◆ **Enunciado**:
Por favor, copia el tramo del texto sobre los universales que va desde "Aunque el problema" hasta "en las cosas.", cambiando "pensador" por "filósofo".

◆ **Pasaje del documento**:
EL
PROBLEMA Y SU SIGNIFICADO HISTÓRICO
A
partir del siglo XII, uno de los temas más frecuentes de discusión entre los
escolásticos es el llamado problema de los universales. El problema fue
planteado siguiendo un pasaje de la Isagoge (introducción) de Porfirio a
las Categorías de Aristóteles y los comentarios de Boecio a este
respecto. El pasaje de Porfirio es el siguiente: "Sobre los géneros y las
especies no diré aquí si subsisten o bien si están solamente en el
entendimiento, ni en caso de que subsistan, si son corpóreos o incorpóreos,
separados de las cosas sensibles o situados en las mismas expresando sus
caracteres uniformes" (Isag., 1). De las alternativas señaladas en este pasaje por Porfirio sólo una no
encuentra comprobación en la historia de la disputa: aquella por la cual los
universales serían realidades corpóreas. En compensación, se verifica
históricamente una alternativa que Porfirio, a lo que dicen, no había previsto:
o sea, que el universal no exista ni siquiera en el intelecto y sea sólo un
nombre, un flatus vocis. De todas formas, del pasaje de Porfirio resulta que las dos
soluciones fundamentales del problema son las que más tarde se llamaron del realismo
(o formalismo) y del nominalismo (o terminismo): la
primera de ellas afirma, mientras la otra niega, que los universales existan de
alguna manera fuera del alma. Las soluciones que la disputa de los
universales halló en la escolástica fueron muchísimas: Juan de Salisbury (Metalogicus
II. 17) daba su primer resumen, aunque incompleto (Cfr. Prantl, Geschichte
der Logik, II, p. 121 v sigs.).
Aunque el problema de que se
trataba no era nuevo (como lo veremos enseguida) el hecho de su planteamiento
explícito (por más que referido a un texto antiguo) y del reconocimiento de la
posibilidad de resolverlo en varias direcciones es ya muy significativo de por
sí y puede admitirse como un indicio del nuevo espíritu que comienza a dominar
en la escolástica a partir de los últimos decenios del siglo XI. Con anterioridad a este período, ningún
pensador llegó a dudar de que los géneros y las especies fueran ideas arquetipos
en la mente divina y formas de esta mente impresa en las cosas.

◆ **Material extraído**:
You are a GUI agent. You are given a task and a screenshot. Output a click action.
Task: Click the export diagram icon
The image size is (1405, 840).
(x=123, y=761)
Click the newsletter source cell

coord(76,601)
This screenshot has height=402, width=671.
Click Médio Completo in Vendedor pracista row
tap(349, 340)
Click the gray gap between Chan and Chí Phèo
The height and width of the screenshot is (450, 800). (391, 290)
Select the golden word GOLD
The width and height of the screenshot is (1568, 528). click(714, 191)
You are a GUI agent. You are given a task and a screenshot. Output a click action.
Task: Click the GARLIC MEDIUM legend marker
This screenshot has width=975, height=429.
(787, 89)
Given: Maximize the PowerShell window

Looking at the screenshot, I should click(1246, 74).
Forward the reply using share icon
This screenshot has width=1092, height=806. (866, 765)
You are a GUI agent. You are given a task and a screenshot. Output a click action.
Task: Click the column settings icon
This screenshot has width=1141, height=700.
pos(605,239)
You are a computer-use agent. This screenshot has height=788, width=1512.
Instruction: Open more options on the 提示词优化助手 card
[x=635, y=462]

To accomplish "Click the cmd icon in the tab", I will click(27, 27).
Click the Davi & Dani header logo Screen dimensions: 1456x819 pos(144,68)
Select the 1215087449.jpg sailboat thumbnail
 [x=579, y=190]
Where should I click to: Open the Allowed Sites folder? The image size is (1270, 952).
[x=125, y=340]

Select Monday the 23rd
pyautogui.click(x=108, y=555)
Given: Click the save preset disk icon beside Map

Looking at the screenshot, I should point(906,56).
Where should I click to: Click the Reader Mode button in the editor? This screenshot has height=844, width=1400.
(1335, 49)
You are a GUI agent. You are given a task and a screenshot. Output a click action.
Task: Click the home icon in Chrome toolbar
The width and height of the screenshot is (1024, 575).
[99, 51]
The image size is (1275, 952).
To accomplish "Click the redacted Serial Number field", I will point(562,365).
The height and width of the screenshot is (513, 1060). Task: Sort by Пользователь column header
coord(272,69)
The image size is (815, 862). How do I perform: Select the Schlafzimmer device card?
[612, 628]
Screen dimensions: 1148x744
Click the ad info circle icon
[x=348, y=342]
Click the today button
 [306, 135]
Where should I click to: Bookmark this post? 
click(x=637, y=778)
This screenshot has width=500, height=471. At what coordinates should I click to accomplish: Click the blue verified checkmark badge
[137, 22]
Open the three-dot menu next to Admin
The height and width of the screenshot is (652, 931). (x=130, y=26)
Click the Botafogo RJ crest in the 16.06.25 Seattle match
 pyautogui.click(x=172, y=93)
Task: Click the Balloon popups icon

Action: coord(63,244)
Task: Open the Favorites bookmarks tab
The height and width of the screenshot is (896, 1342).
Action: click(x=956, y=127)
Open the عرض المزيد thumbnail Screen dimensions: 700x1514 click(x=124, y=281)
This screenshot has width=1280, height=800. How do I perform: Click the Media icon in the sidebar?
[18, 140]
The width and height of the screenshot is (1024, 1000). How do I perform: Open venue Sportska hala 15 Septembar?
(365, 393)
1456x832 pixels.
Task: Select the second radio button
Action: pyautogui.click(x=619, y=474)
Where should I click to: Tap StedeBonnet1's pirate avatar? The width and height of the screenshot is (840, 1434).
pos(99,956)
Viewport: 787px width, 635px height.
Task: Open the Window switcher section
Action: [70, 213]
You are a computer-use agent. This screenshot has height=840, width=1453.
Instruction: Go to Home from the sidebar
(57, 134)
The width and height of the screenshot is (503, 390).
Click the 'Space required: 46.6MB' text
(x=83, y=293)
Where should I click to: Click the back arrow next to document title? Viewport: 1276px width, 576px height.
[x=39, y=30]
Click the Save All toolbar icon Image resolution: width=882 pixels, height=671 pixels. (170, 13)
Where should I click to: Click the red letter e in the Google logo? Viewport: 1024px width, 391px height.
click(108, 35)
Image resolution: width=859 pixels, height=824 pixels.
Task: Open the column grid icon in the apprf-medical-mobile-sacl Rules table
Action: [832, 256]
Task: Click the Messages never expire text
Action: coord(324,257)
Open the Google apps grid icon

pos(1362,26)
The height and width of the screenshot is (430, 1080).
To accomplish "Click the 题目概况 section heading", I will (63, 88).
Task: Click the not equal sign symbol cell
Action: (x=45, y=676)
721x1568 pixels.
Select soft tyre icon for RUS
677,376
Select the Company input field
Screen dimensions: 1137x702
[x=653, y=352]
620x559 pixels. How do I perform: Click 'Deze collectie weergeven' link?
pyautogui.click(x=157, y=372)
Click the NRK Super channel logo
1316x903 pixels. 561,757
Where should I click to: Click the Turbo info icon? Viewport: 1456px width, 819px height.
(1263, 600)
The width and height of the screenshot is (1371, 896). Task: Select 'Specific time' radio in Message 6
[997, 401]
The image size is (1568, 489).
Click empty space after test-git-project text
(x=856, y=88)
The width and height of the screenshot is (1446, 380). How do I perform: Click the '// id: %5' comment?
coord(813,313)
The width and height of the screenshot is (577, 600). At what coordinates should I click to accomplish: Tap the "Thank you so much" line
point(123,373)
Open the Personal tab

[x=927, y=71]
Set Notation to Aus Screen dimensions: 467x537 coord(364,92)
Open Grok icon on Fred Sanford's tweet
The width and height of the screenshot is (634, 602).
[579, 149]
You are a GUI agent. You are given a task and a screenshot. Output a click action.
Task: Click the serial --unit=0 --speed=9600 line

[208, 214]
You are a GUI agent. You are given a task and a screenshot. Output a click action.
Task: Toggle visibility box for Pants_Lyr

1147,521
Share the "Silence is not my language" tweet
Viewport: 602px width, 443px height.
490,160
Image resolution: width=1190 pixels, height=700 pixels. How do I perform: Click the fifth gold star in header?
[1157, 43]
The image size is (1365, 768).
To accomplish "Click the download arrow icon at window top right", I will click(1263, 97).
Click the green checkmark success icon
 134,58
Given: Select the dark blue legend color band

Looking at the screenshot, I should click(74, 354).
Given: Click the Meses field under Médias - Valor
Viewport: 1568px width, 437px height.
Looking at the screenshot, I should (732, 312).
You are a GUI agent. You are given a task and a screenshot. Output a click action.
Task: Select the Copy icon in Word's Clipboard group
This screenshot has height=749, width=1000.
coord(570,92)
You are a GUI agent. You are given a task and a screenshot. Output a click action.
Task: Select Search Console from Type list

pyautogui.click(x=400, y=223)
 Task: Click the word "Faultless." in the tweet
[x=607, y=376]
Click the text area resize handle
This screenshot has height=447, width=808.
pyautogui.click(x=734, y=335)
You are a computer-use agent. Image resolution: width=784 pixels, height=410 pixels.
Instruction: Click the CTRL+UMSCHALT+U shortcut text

◆ **Respuesta**:
Aunque el problema de que se
trataba no era nuevo (como lo veremos enseguida) el hecho de su planteamiento
explícito (por más que referido a un texto antiguo) y del reconocimiento de la
posibilidad de resolverlo en varias direcciones es ya muy significativo de por
sí y puede admitirse como un indicio del nuevo espíritu que comienza a dominar
en la escolástica a partir de los últimos decenios del siglo XI. Con anterioridad a este período, ningún
filósofo llegó a dudar de que los géneros y las especies fueran ideas arquetipos
en la mente divina y formas de esta mente impresa en las cosas.